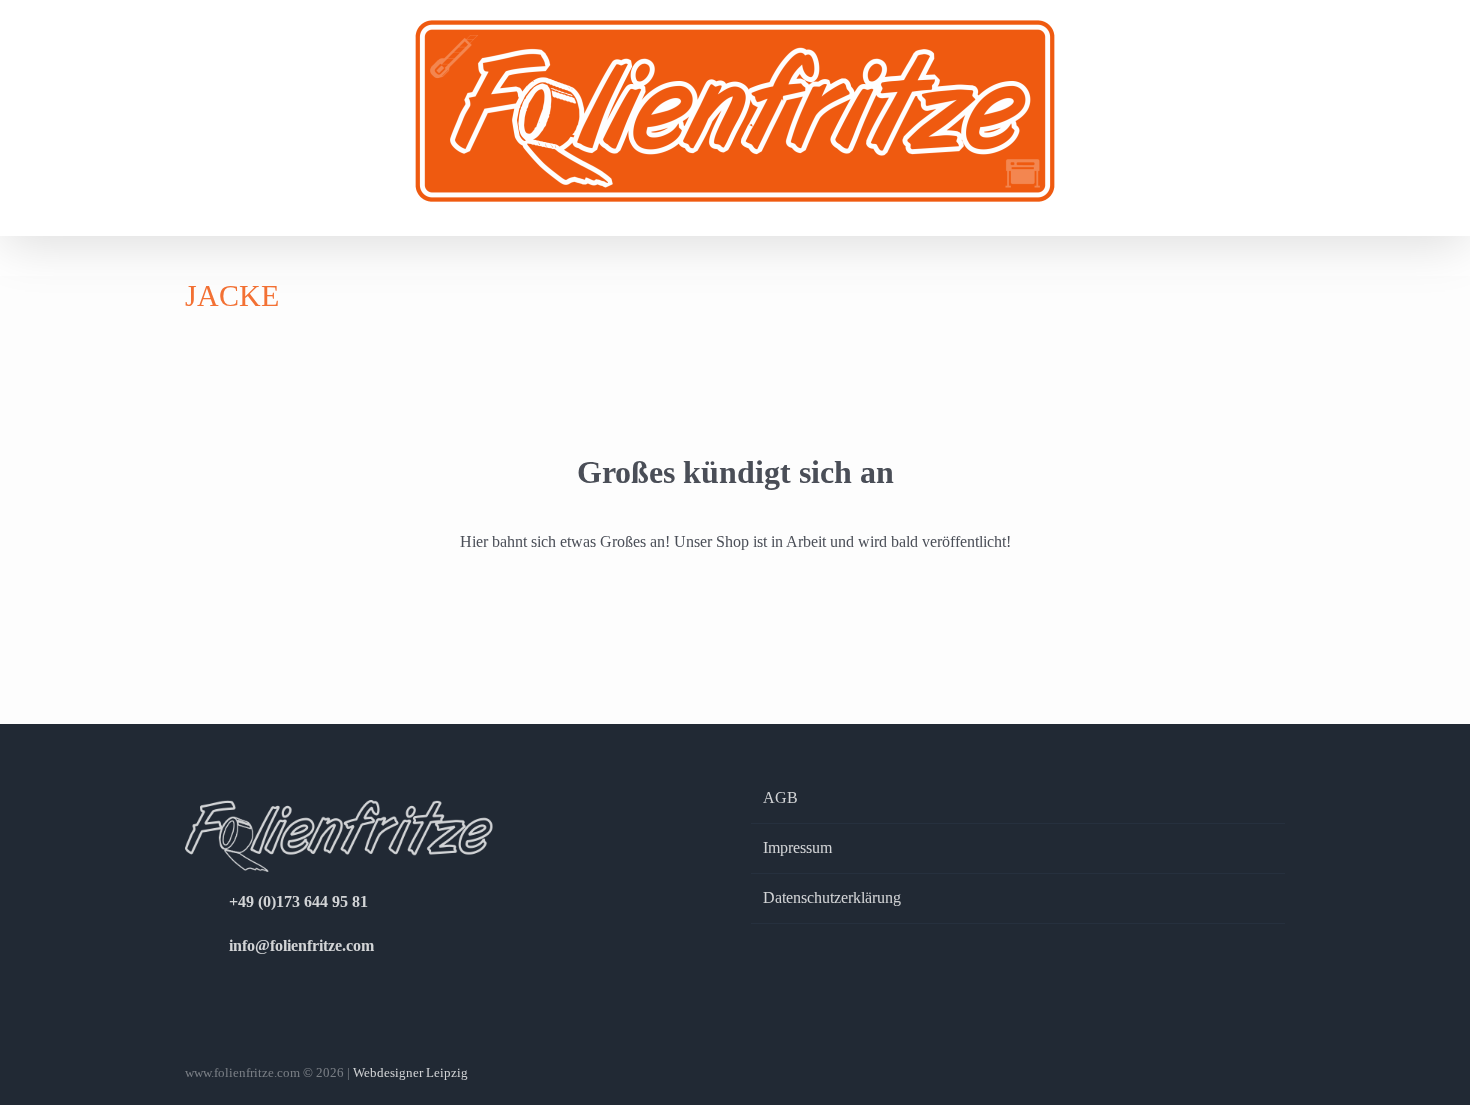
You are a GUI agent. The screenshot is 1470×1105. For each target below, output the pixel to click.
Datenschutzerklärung (832, 897)
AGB (780, 797)
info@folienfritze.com (301, 945)
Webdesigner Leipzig (410, 1072)
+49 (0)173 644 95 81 (298, 901)
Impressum (797, 847)
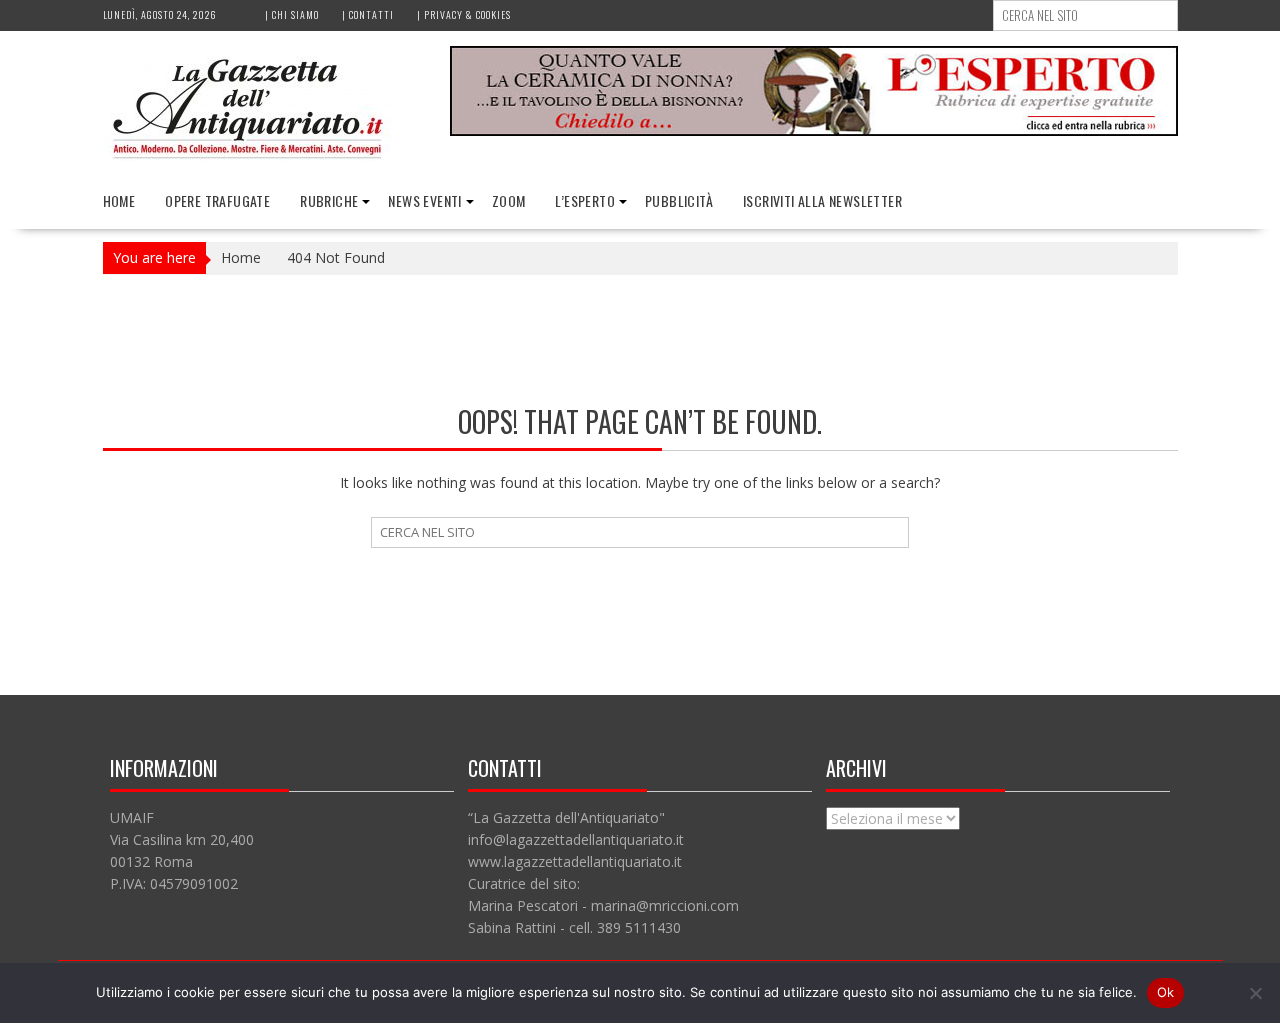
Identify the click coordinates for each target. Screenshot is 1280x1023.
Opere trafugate (217, 200)
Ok (1166, 992)
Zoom (509, 200)
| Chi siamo (292, 14)
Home (119, 200)
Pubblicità (679, 200)
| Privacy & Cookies (464, 14)
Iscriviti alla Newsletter (822, 200)
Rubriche (329, 200)
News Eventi (424, 200)
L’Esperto (585, 200)
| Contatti (368, 14)
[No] (1255, 993)
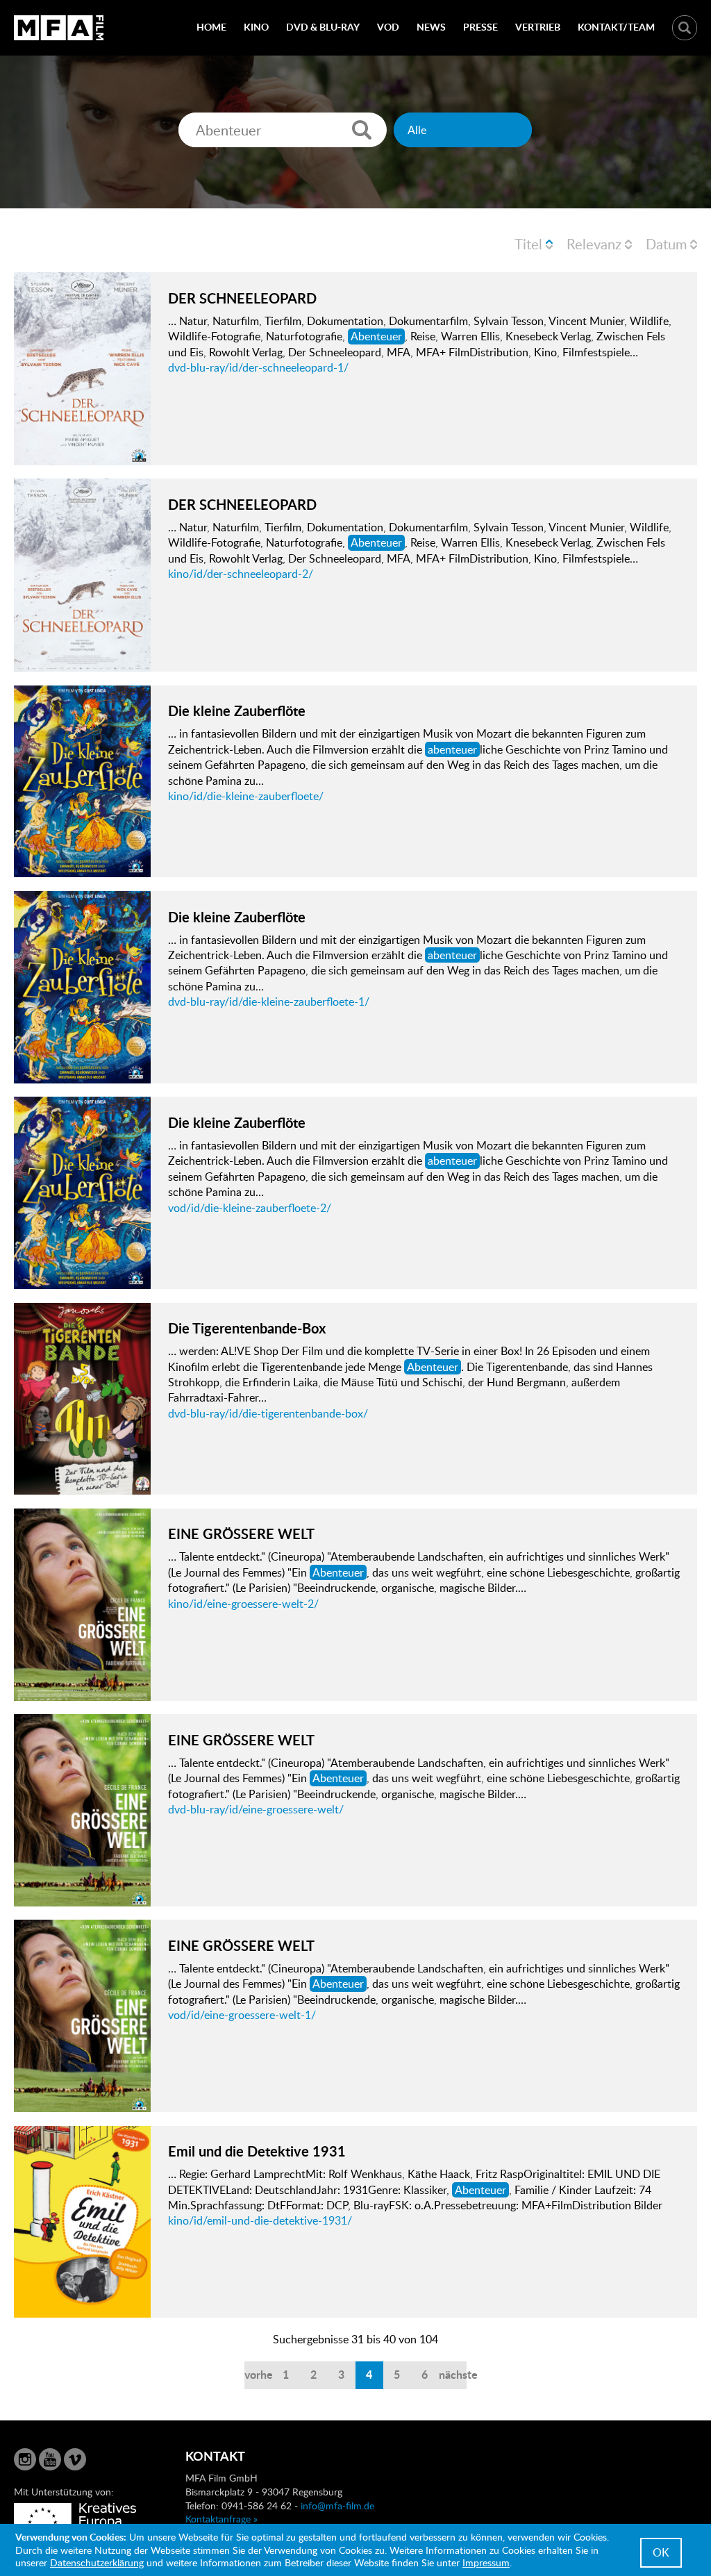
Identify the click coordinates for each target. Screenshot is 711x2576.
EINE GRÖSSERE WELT (241, 1533)
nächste (453, 2374)
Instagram (25, 2459)
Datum (666, 244)
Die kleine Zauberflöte (237, 710)
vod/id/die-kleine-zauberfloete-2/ (249, 1207)
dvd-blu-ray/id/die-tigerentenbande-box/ (268, 1413)
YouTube (50, 2459)
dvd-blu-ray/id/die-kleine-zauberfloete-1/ (268, 1001)
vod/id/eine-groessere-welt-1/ (242, 2014)
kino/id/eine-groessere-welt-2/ (243, 1603)
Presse (480, 26)
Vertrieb (537, 26)
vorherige (258, 2374)
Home (211, 26)
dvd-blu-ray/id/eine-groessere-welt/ (256, 1809)
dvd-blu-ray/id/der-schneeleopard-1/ (258, 367)
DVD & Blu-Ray (323, 26)
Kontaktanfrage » (221, 2518)
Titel (528, 244)
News (431, 26)
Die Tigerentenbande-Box (247, 1328)
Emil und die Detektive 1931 (257, 2151)
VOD (388, 26)
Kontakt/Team (616, 26)
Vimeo (75, 2459)
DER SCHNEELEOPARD (242, 298)
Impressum (486, 2562)
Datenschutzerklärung (97, 2562)
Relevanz (594, 244)
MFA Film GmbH (59, 27)
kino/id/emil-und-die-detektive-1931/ (260, 2220)
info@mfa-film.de (337, 2505)
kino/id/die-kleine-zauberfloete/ (246, 796)
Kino (256, 26)
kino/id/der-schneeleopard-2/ (240, 573)
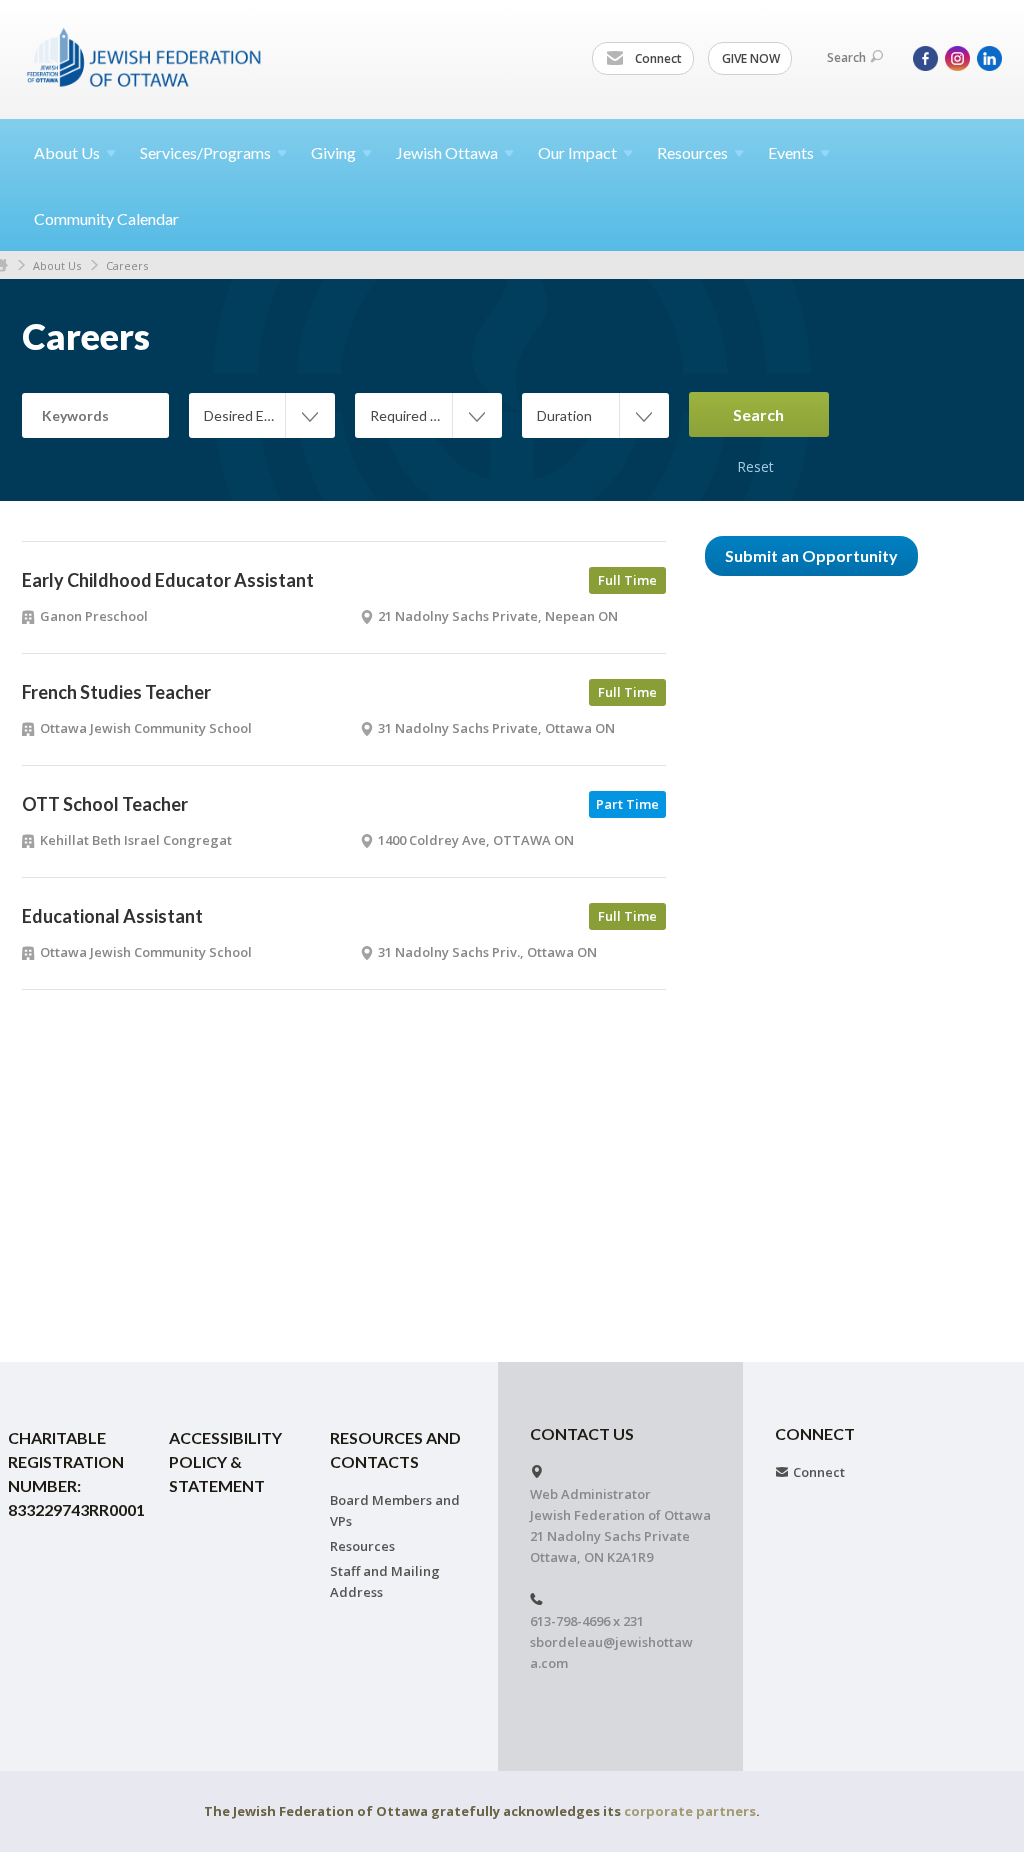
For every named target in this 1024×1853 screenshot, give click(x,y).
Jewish (447, 152)
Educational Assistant (112, 916)
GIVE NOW (751, 58)
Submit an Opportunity (811, 555)
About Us (57, 265)
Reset (755, 444)
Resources (362, 1546)
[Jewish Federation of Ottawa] (145, 57)
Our (577, 152)
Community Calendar (106, 218)
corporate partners (690, 1811)
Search (846, 57)
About (67, 152)
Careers (127, 265)
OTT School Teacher (105, 804)
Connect (657, 58)
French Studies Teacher (116, 692)
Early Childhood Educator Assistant (168, 580)
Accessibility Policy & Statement (225, 1461)
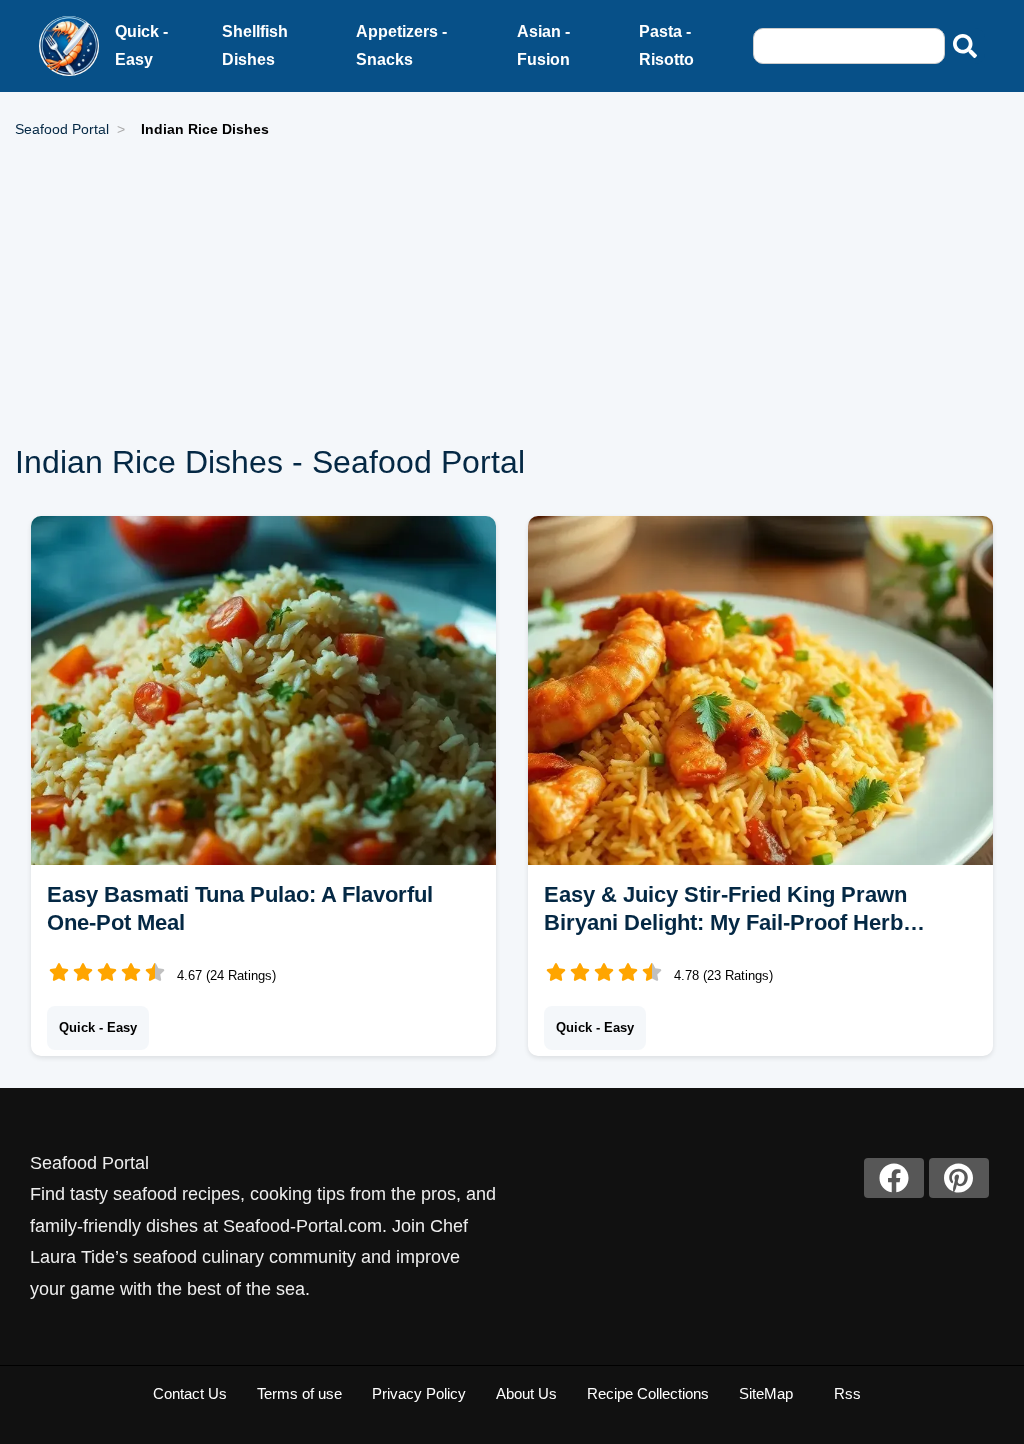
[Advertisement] (512, 292)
============================================================
## WHAT THE TASK REQUIRES
Look back at the entries above. Retype the line with "News (431, 26)", the line with "kino/id/der-schneeleopard-2/ (240, 573)", and all lines in between.

## EXERCISE ANSWER
News (431, 26)
Die Tigerentenbande-Box (247, 1328)
Emil und die Detektive 1931 (257, 2151)
VOD (388, 26)
Kontakt/Team (616, 26)
Vimeo (75, 2459)
DER SCHNEELEOPARD (242, 298)
Impressum (486, 2562)
Datenschutzerklärung (97, 2562)
Relevanz (594, 244)
MFA Film GmbH (59, 27)
kino/id/emil-und-die-detektive-1931/ (260, 2220)
info@mfa-film.de (337, 2505)
kino/id/die-kleine-zauberfloete/ (246, 796)
Kino (256, 26)
kino/id/der-schneeleopard-2/ (240, 573)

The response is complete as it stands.